I lost money betting against Oracle. It taught me to never underestimate the power of a sales and marketing organization, even if the product they’re selling is technically backwards.
You probably saw in the news yesterday that Oracle stock shot up because they are scoring large AI deals: https://www.wsj.com/business/earnings/oracle-stock-orcl-ai-d...
> FOMO is out of control right now
Exactly. The whole stock market is currently behaving like the crypto bubbles.
Most of us believed that crypto currencies were trash. Look how valuable its now .
LLMs are a million times better than Crypto currencies.
Crypto never ended up filing those original goals of being an actual currency and smart contracts actually doing things. Blockchains and NFTs were never used to solve any of the problems they claimed to.
It’s just none of that had any baring on the value of the coins.
There is a distinction between "vehicle for a large volume of speculation" and "valuable". Cryptocurrency has not created any "value".
Pokemon cards are also super valuable these days, it says more about some people having way too much money for their own good than anything
"LLM's are the next crypto!" isn't the glowing endorsement you seem to think it is.
It's obviously a lot of money, and of course it's too much money, but I think we can still get LLMs much further and I think they're probably the currently most interesting approach.
I don't even care about multimodality etc. I think pure text models are a very appealing idea.
One can call into question the paucity of AI-critical posts & comments here on HN. Not much is being said about the economics, everybody's living off the hope that "they'll figure it out." And AGI is just a few hundred-billion-dollar loans away, so why quit while we're ahead?
If they do "figure it out" (both AGI and a viable business model), a lot of people here will likely be out of a job. If they don't, the whole thing will come crashing down, taking our invested savings with it.
The comparison to crypto keeps coming up. Not everyone's savings went into crypto, but a lot of people's savings and retirement funds are being invested in funds tied to the stock market. And right now its growth depending on pumping cash into the AI bubble.
The answer is so easy to solve.
Do I find value in paying 20 dollars a month for ChatGPT? Yes. Do others? As far as I can see, yes.

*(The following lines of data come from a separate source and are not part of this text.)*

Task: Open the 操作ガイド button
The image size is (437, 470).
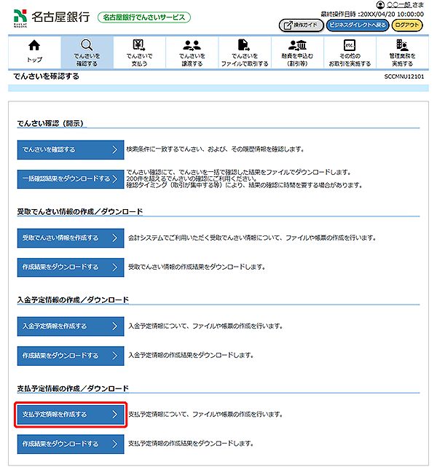Action: tap(301, 25)
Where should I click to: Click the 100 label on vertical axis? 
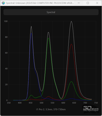coord(6,21)
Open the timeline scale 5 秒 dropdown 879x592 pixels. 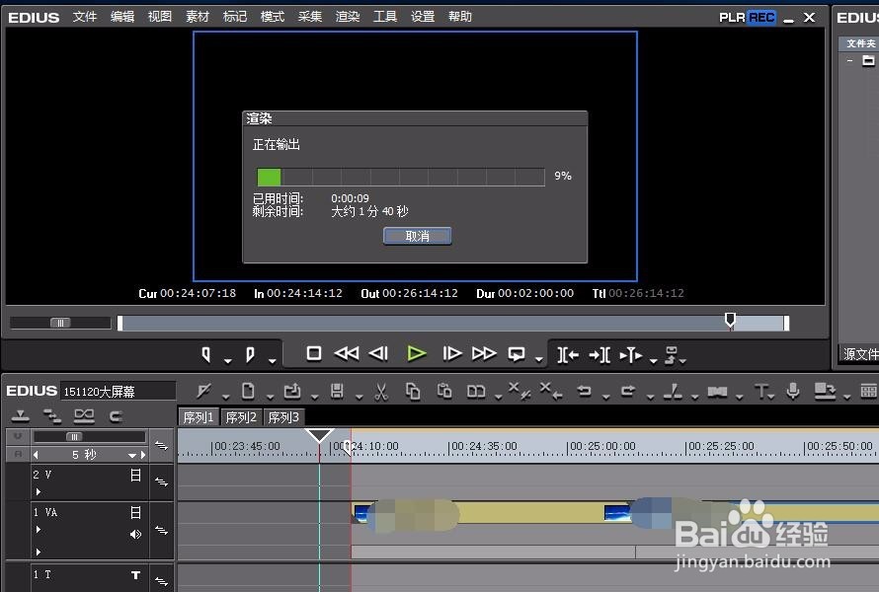click(131, 455)
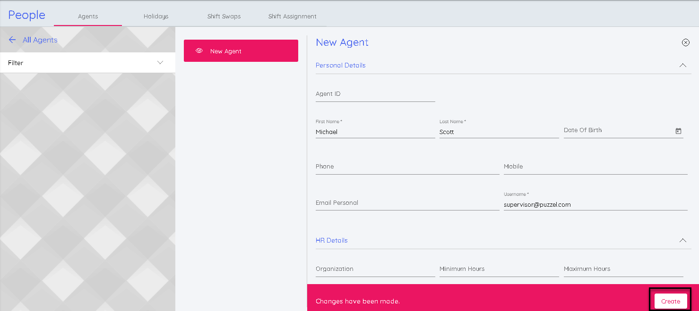The image size is (699, 311).
Task: Go to the Shift Assignment tab
Action: 292,17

Most people are happy with the value.
Are AI companies profitable if they stop R&D? Yes.
Where’s the skepticism coming from?
In the same way people thought the train would hit them when cinema first debuted so too do we believe the machine is thinking
> Hallucinations haven’t gone away, muddying the path to adoption for companies in healthcare or legal analysis
... I mean, of course they haven't. They are a natural consequence of how the things work!
They MUST. It doesn't matter if it looks fragile or how much money it is.

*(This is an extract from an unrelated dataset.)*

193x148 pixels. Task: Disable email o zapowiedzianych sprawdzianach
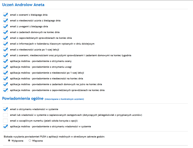(x=6, y=38)
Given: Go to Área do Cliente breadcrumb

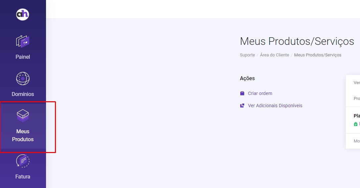Looking at the screenshot, I should click(274, 55).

LLMs risk most of those companies business, they can't afford to not be ahead. If they aren't ahead, there's a risk that the entire US's economy would be in a terrible shape.

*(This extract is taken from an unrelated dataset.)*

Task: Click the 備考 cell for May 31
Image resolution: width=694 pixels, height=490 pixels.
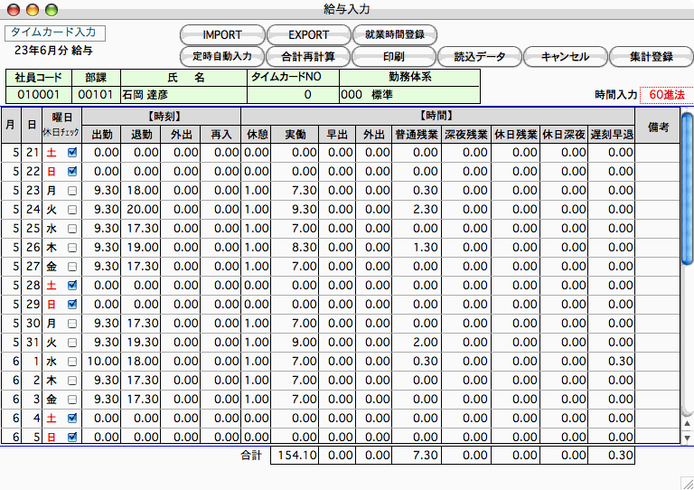Action: (657, 342)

American Big Tech companies that make plenty of INTERNATIONAL revenue from Ads (Meta, Google), can quickly become a shell of its former self.
How? Countries and economic blocks could quickly substitute their American products counterparts if they have nothing to offer and could roll out their own.
The US's economy has become very dependant on FAANG cashflow, it's what gets other parts of the economy moving.
No wonder they had a dinner with Trump. If this fades away, US will look very weak and with a terrible economic outlook.
Fiat money in a credit based inflationary environment is free. Oil money is free, it literally comes from the ground. There's no "losses".
Not sure what this has to do with the article.
Oil isn't "free" anyway, it takes energy to make energy, and EROEI has been going down for some time as the easy oil is extracted.